Uma pessoa familiarizada com o processo diz que há mais eventuais passivos ainda em discussão ou que precisam ser apurados, e que podem elevar o endividamento do hotel a mais de R$ 120 milhões.

Os advogados do hotel dizem na ação judicial que a empresa consumiu todos os seus recursos com folha de pagamento e com a manutenção das instalações no período. Os gastos teriam sido de R$ 1,5 milhão mensais.

O hotel reabriu as portas em 4 de setembro, mas a taxa de ocupação média tem sido de 3%, o que teria obrigado a empresa a demitir 153 dos seus 316 funcionários na última sexta-feira, segundo o que o Maksoud afirma em sua petição à Justiça. 

O faturamento do Maksoud foi de R$ 72,5 milhões em 2019, com uma margem líquida de 4% e uma taxa de ocupação média de 62%. A empresa diz no processo que o ano passado foi o primeiro da década a fechar no positivo.

"A falta de perspectivas de recuperação em curto prazo do setor de hotelaria mundial (...) – as estimativas mais otimistas falam de retorno do movimento normal em 2022 –, fez a direção tomar a decisão de fazer desligamentos (...), no intuito de preservar as atividades", diz a companhia em seu pedido de recuperação.

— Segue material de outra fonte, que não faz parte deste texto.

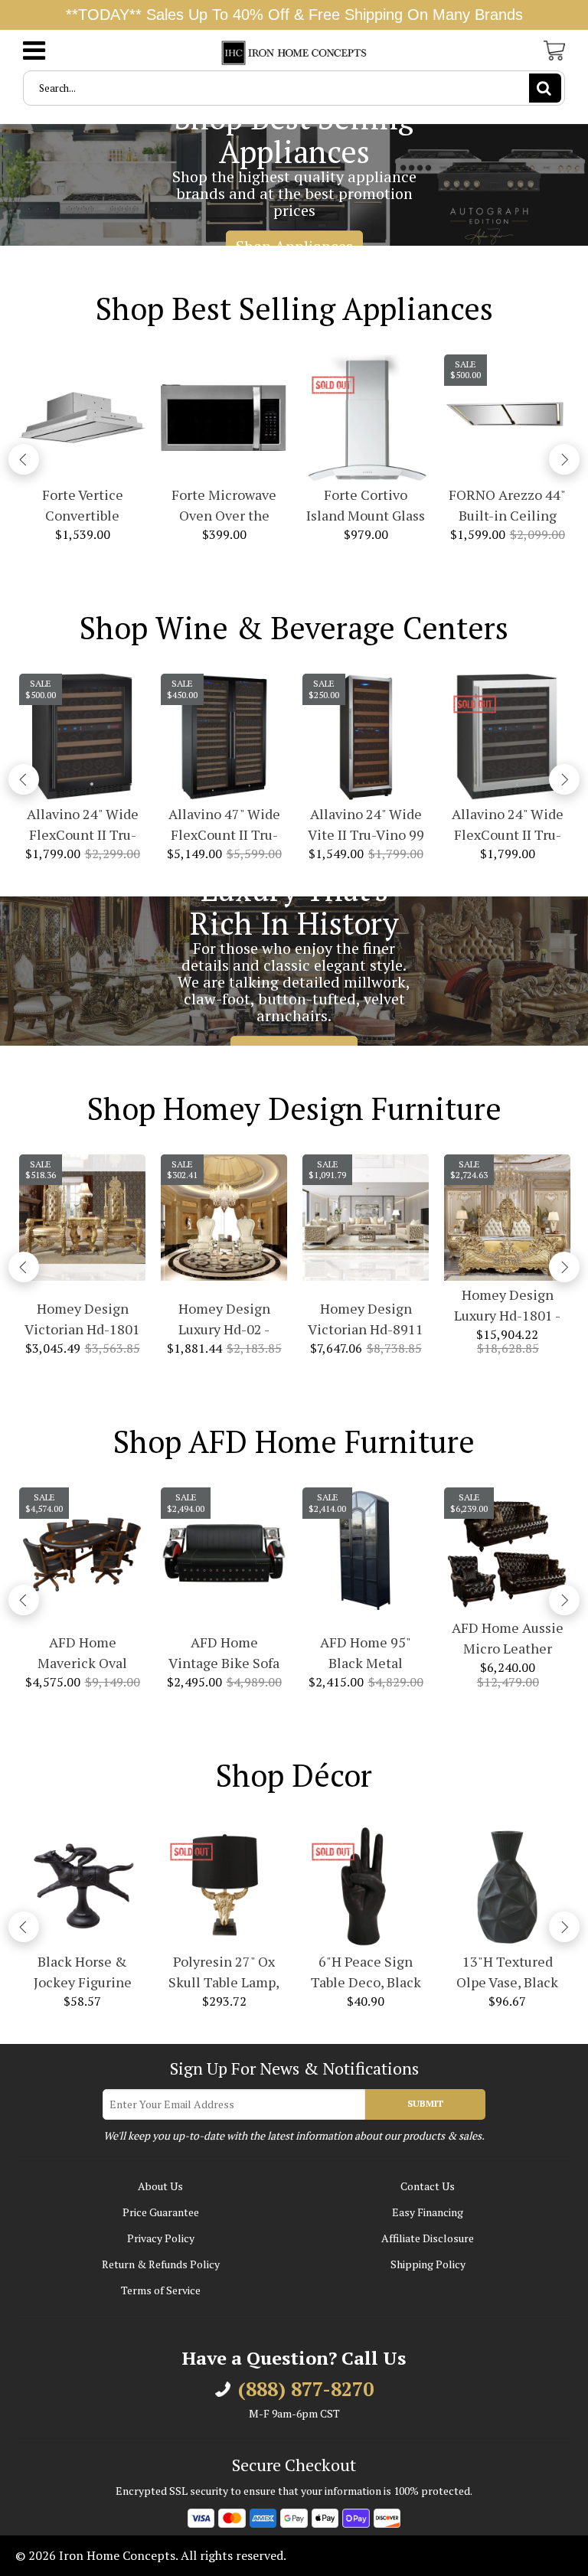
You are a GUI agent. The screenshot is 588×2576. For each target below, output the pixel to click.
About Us (160, 2186)
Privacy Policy (160, 2238)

Uma planilha anexa à petição mostra que o hotel iniciou o ano já no vermelho, com receitas de R$ 5 milhões em janeito ante despesas de R$ 5,9 milhões, mas com um caixa de R$ 4,2 milhões. As reservas foram consumidas até agosto, segundo o documento. A previsão é de atingir um caixa negativo de R$ 17,5 milhões até novembro.

O atual presidente do hotel, Henry Maksoud Neto, já enfrenta uma batalha judicial contra o pai, Roberto Maksoud, e o tio, Claudio Maksoud, pelo controle do empreendimento.

A maior parte da dívida listada no pedido de recuperação, cerca de R$ 70 milhões, é da HM Hotéis, que é efetivamente a empresa que opera o Maksoud. Estão inclusos no processo ainda passivos de R$ 12 milhões relativos à Hidroservice, empresa fundada em 1958 e que deu origem ao hotel, em 1979.

A Hidroservice chegou a ter 10 mil funcionários e fazia projetos hidráulicos e hidrológicos para grandes obras, mas entrou em crise a partir dos anos 1970. Na década de 1990, suspendeu suas atividades de engenharia. A empresa é a proprietária do imóvel onde está o hotel.

Em 2011, o empreendimento chegou a ser leiloado para quitar uma dívida trabalhista da Hidroservice,  e chegou a ser arrematado. Maksoud Neto, no entanto, questiona a realização do certame na Justiça.

O Maksoud Plaza é considerado um dos símbolos arquitetônicos de São Paulo. Inaugurado em 1979, chegou a hospedar grandes artistas, políticos e empresários.

Entre seus hóspedes ilustres, estão a ex-primeira-ministra britânica Margaret Thatcher, o então secretário-geral da ONU Kofi Annan, o cantor João Gilberto, e as bandas de rock Rolling Stones e Guns N’Roses. O hotel também já recebeu shows de Frank Sinatra e Julio Iglesias.